| Reading passage |
4 min read

Joeper’s Smokeshack: Three Meat Combo – The Bite

Welcome back to The Bite, Sheepshead Bites’ weekly column where we explore the foodstuffs of Sheepshead Bay. Each week we check out a different offering from one of the many restaurants, delis, food carts, bakeries, butchers, fish mongers, or grocers in our neighborhood. If it’s edible, we’ll take a bite.

Barbecue. BBQ. Barbeque. Bar-B-Que. No matter how you spell it, I love good barbecue. I understand barbecue and it understands me. Good barbecue is like a good friend. It soothes my soul. I’ve seen God in the fires of a barbecue pit.

Living in Sheepshead Bay, you probably don’t understand barbecue.  Barbecue is a noun, not a verb. You can’t “barbecue,” you create barbecue. Barbecue is not simply throwing a piece of meat on a grill.  True barbecue is taking a cheap cut of meat, seasoning it, and smoking it over a small wood fire. Barbecue has nothing to do with sauce.  In fact, in many of the great barbecue joints, sauce is forbidden or offered grudgingly. Barbecue is a state of mind.

Barbecue is a time consuming process that doesn’t lend itself to today’s lifestyle. It certainly doesn’t work for fast food restaurants. To properly cook pork ribs for barbecue it takes as little as six hours, but can take as long as 12. As I said, it’s time consuming, so it’s expensive to produce commercially.

| Records |
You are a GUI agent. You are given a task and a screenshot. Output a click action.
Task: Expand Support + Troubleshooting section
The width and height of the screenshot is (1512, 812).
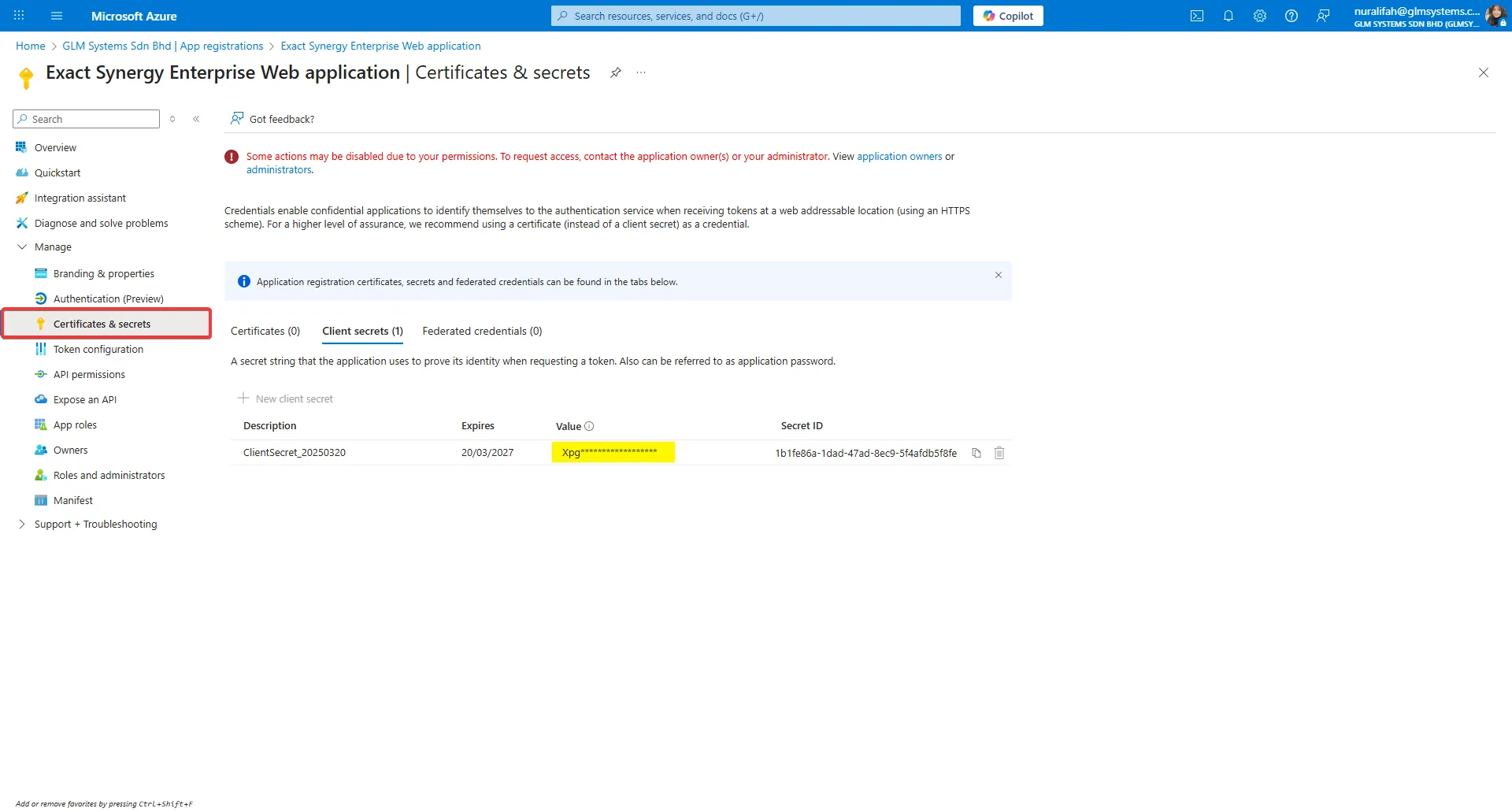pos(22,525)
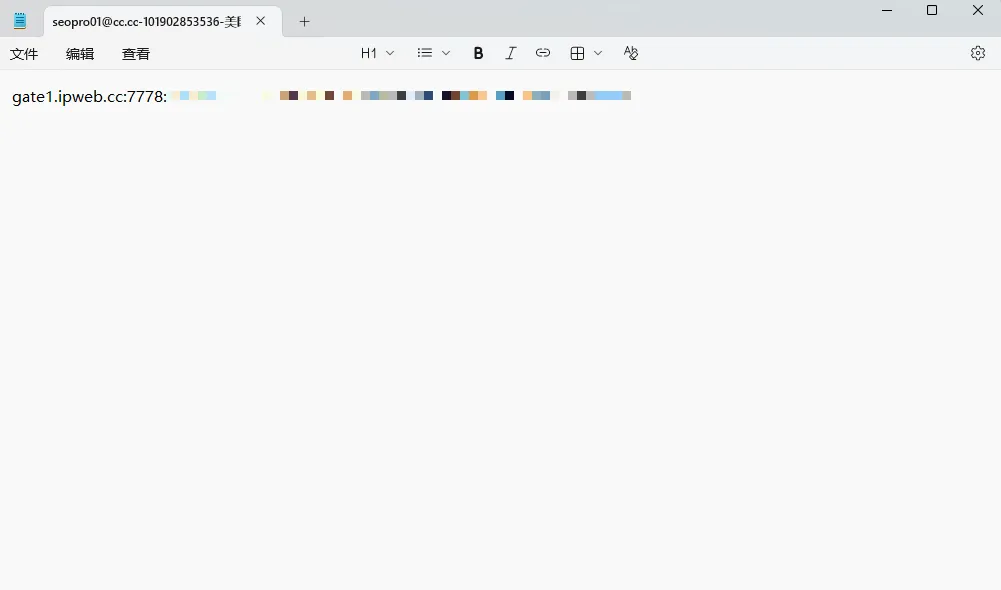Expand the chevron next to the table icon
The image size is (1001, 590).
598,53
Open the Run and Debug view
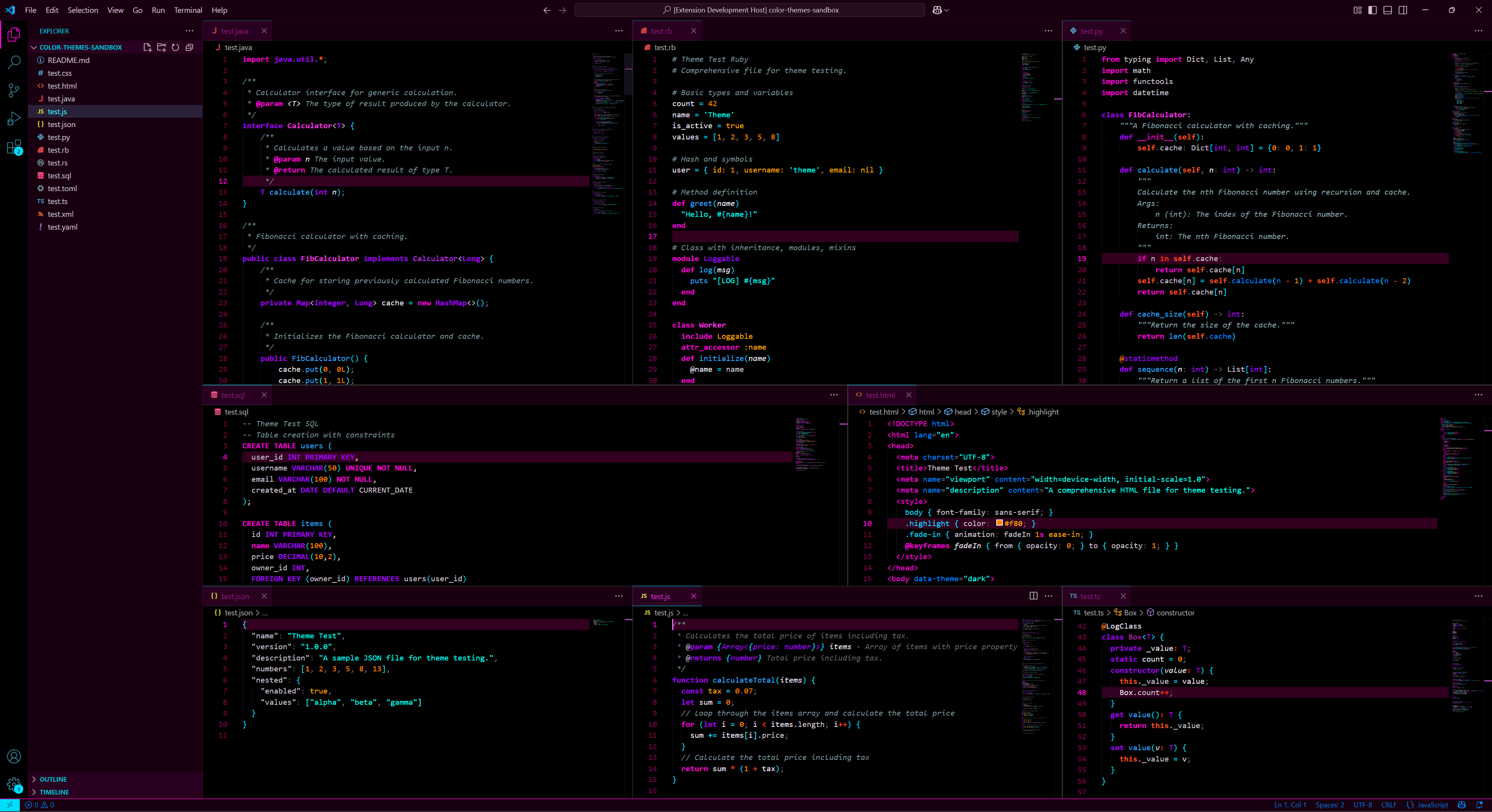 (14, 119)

==

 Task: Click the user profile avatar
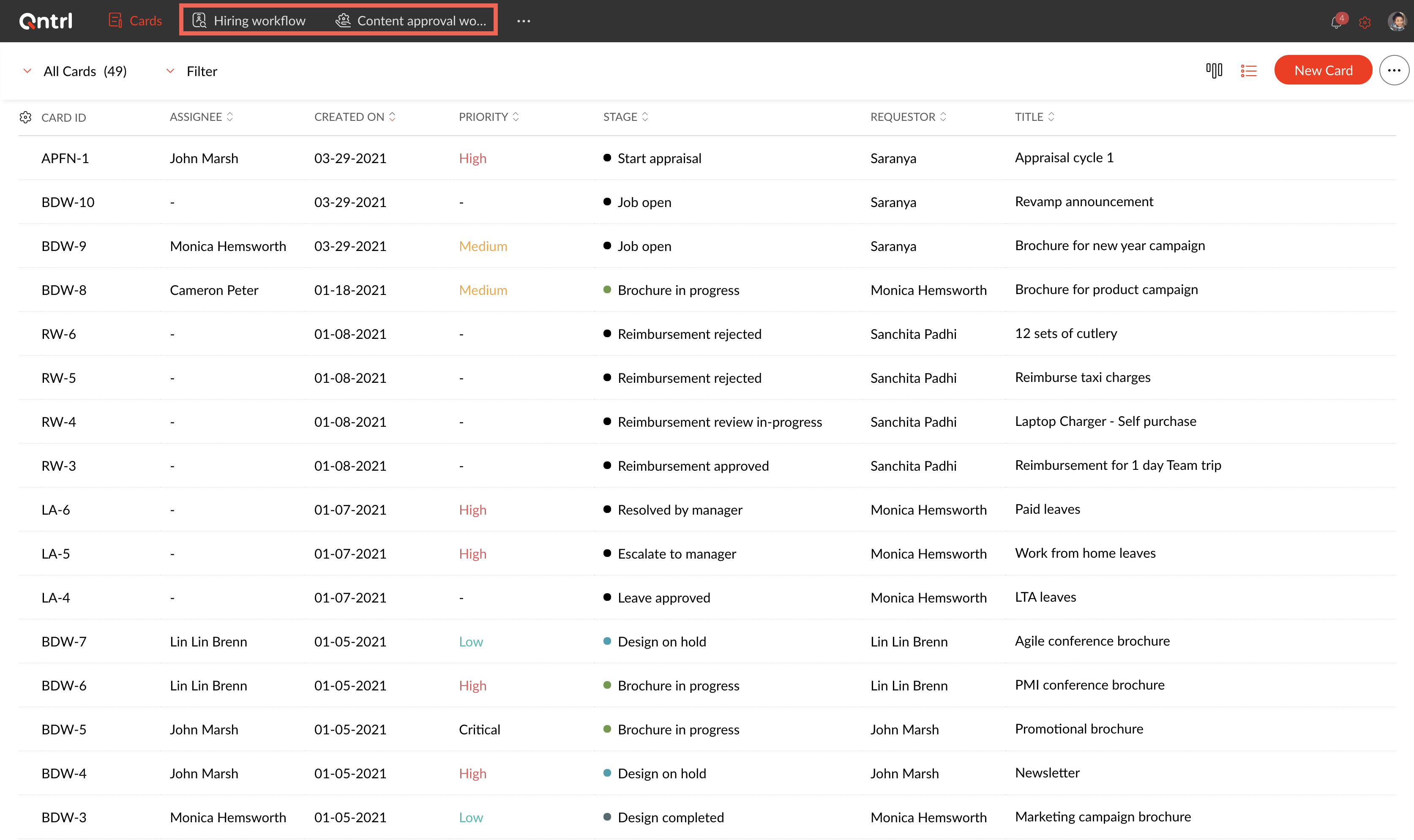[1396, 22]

* * *

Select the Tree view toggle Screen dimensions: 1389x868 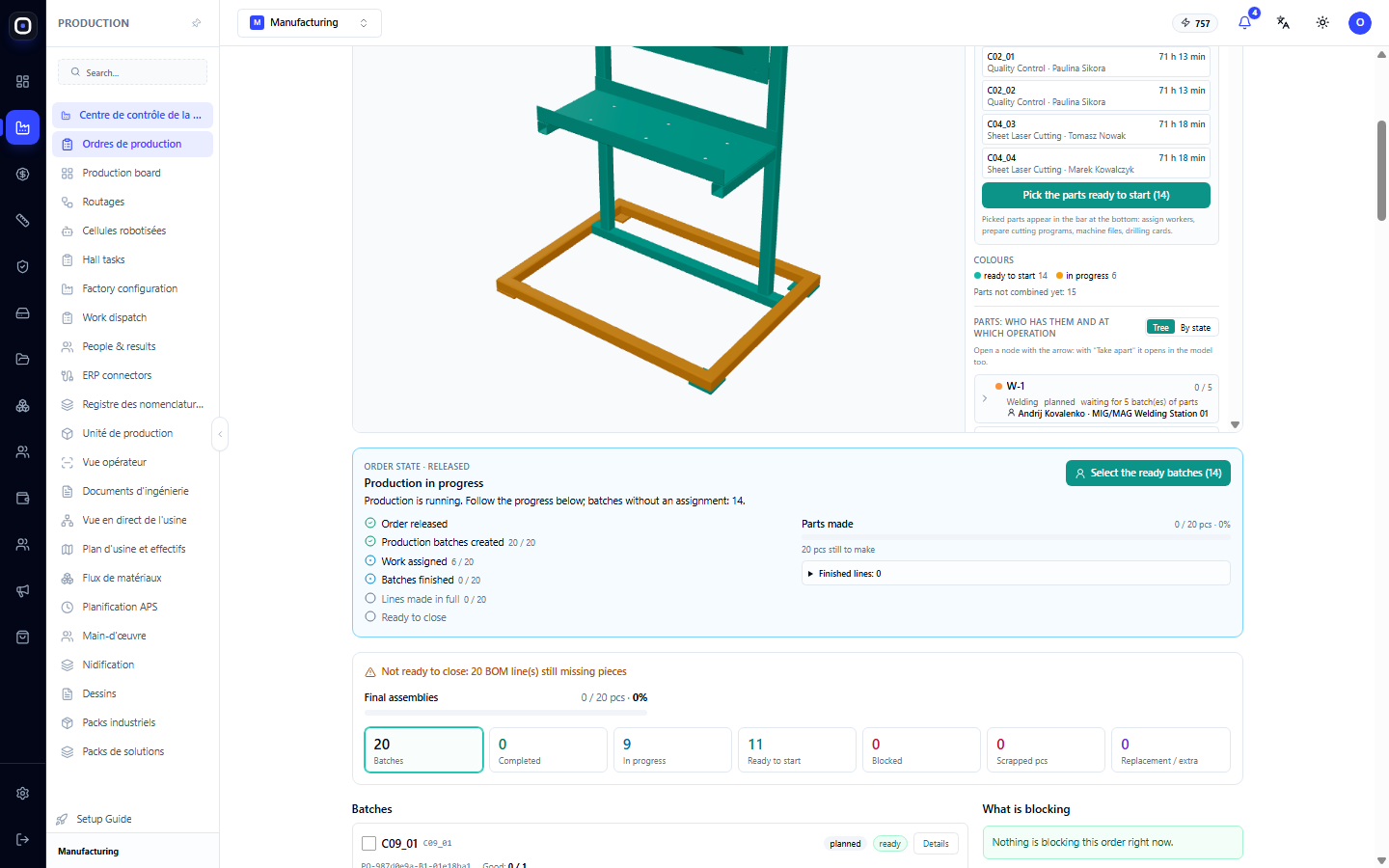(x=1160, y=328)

| Instructions to follow |
According to the barbecue column, why is barbecue expensive to produce commercially? Answer in one to three sentences.

| Response for this exercise |
Barbecue is expensive to produce commercially because it takes so much time. Properly cooking pork ribs for barbecue takes at least six hours and can take as long as 12.